■ **SOURCE DATA**
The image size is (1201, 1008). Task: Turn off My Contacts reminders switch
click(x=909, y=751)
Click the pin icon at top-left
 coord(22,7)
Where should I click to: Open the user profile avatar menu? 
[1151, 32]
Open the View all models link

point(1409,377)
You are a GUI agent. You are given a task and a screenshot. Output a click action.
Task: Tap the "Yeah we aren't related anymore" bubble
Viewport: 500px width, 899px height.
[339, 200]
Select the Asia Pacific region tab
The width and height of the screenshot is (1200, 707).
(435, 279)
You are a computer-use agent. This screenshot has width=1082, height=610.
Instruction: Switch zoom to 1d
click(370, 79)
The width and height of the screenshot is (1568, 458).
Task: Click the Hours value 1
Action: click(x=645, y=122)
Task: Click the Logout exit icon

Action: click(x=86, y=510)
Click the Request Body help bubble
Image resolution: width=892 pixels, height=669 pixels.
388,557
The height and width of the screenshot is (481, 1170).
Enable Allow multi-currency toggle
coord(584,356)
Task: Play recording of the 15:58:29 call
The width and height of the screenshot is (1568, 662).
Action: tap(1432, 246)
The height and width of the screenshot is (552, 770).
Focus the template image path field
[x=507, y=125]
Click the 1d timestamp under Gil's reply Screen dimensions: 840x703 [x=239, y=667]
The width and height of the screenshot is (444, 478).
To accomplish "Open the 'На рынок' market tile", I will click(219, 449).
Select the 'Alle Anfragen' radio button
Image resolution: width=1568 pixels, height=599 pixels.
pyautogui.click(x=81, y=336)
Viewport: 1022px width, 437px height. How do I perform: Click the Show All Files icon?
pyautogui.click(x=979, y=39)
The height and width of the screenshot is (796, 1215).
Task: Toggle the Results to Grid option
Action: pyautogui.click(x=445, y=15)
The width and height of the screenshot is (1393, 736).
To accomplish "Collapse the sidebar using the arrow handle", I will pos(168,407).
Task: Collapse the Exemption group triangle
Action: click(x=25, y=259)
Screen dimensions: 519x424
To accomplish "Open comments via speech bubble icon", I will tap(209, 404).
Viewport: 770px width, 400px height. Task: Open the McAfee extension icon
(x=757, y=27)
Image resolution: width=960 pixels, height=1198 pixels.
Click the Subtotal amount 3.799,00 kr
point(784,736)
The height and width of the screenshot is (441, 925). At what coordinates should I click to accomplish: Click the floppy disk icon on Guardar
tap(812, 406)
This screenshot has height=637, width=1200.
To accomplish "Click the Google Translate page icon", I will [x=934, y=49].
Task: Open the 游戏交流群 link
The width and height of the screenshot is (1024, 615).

■ **WORK INSTRUCTION**
Within the records, filter for lines that contain the word "This" and show each one.

■ **COMPLETED TASK**
You are a computer-use agent. This screenshot has width=1082, height=610.
This screenshot has height=637, width=1200.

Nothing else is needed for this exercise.